Previously, DEX treatment significantly reduced the incidence of POD in critically ill patients and those undergoing cardiac surgery with cardiopulmonary bypass [34]. DEX also improved the anesthetic/surgery-induced POCD, attenuated inflammatory response, reduced neuronal apoptosis in hippocampus [35], and decreased the need for benzodiazepines and opioids [36]. Moreover, DEX does not affect the cholinergic system, a major system implicated in cognitive function and the development of delirium. For intensive care unit patients, DEX is a promising agent not only for prevention but also for the treatment of delirium in critically ill patients [37]. Here, administration of DEX during hip joint or knee joint or shoulder joint replacement surgery (anesthesia with propofol and remifentanil) reduced the incidence of POD in aMCI and normal patients at 65–75 years and >75 years old.

Increased body mass index, obesity, impaired glucose tolerance, and type 2 diabetes can significantly increase the incidence of AD and anticipate the age of onset of AD [38]. Absence of insulin in the brain was shown to promote pathological changes and behavioral abnormalities similar to AD and to increase severity of existing AD pathologic lesions [39]. Aβ in AD is toxic to A and B cells in the pancreas, further aggravating existing hormone disorders [40]. aMCI may be an early stage of AD, and we found that the incidence of diabetes in patients with aMCI was significantly higher than normal elderly. Therefore, for those elderly patients with diabetes, especially those with aMCI, preoperative cognitive function should be evaluated and presence of POD monitored.

Management of pain in elderly is an important factor for the development of POD. Avoiding opioids or using very low doses of opioids has been linked with increased risk for delirium. Indeed, cognitively intact patients with undertreated pain were nine times more likely to develop delirium than those patients whose pain was adequately treated, especially in frail older adults [41]. In this study, postoperative pain was alleviated appropriately and in a timely manner, therefore, it was unlikely a factor that affected the conclusions of the study.

POD is not always temporary and can often result in persistent functional and cognitive losses in elderly hospitalized patients [42]. Prolonged duration of POD is an independent risk factor for the development of long-term postoperative cognitive dysfunction (POCD) [37]. In our study, some POD patients did not recover to preoperative cognitive levels by day 7 after surgery (the last day we evaluated patients), and this impairment may be long lasting.

There are a few limitations of our study. First, we did not observe the incidence of POCD after surgery.

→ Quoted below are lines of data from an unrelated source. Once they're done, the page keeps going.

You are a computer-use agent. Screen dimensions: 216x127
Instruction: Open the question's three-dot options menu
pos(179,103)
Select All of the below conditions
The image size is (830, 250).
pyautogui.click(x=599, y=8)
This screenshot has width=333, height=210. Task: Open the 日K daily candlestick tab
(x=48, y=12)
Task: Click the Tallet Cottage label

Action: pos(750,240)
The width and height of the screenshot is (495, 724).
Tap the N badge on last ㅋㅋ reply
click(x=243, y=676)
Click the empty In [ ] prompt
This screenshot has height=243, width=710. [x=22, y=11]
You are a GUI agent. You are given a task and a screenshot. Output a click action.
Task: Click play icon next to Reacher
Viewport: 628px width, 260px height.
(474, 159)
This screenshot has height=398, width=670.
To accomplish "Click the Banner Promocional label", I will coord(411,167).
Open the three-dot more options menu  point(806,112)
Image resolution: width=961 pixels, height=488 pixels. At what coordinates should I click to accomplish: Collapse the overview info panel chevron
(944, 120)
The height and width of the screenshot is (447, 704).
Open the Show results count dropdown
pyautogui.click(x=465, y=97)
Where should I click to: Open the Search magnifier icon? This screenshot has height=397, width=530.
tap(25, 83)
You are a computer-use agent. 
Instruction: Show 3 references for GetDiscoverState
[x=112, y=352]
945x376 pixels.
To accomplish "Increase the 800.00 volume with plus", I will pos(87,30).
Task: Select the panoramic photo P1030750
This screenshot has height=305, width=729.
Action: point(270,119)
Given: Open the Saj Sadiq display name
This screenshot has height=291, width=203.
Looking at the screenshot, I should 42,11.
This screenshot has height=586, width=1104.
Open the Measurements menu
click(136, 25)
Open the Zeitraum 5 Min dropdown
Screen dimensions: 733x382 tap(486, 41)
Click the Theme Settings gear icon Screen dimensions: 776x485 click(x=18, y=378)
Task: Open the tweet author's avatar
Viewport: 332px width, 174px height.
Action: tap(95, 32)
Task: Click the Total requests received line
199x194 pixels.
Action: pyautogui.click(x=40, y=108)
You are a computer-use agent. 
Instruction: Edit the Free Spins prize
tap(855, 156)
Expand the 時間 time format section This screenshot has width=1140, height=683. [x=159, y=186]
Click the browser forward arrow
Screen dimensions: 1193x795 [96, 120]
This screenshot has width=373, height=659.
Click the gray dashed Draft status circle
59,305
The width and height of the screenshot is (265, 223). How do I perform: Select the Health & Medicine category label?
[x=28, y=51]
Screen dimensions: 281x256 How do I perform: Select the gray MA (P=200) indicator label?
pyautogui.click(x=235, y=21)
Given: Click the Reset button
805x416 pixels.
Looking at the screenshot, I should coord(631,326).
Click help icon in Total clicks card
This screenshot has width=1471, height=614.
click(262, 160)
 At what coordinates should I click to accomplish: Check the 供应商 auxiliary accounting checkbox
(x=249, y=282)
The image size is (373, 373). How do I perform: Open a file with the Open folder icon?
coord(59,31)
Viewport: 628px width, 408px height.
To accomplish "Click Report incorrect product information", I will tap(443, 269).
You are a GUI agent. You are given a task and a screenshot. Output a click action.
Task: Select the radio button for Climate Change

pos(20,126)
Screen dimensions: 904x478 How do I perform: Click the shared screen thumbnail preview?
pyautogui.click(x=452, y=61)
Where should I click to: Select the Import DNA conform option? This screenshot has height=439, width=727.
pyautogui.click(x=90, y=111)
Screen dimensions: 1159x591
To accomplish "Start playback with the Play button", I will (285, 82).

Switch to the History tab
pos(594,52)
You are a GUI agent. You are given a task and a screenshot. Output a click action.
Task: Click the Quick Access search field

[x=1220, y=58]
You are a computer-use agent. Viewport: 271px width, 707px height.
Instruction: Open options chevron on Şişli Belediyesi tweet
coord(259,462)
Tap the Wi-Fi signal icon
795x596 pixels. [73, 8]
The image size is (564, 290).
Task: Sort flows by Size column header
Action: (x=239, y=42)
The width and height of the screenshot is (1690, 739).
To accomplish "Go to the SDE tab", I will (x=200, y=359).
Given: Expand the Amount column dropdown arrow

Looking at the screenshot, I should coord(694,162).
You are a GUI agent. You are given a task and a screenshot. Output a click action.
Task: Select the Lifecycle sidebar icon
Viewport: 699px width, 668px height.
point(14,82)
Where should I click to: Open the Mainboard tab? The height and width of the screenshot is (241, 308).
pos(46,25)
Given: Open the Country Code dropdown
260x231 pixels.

Second, we did not investigate the relationship between POD and POCD. Third, because of the time restraints of our study, we were unable to investigate the relationship between POD and conversion ratio of dementia. In the future, more long-term studies should be performed to address these important issues.

In conclusion, we found that in aMCI patients, the occurrence of POD was related to aging after total hip joint or knee joint or shoulder joint replacement surgery under general anesthesia. Administration of DEX during surgery was associated with a significant reduction in POD incidence in both normal and aMCI elderly patients.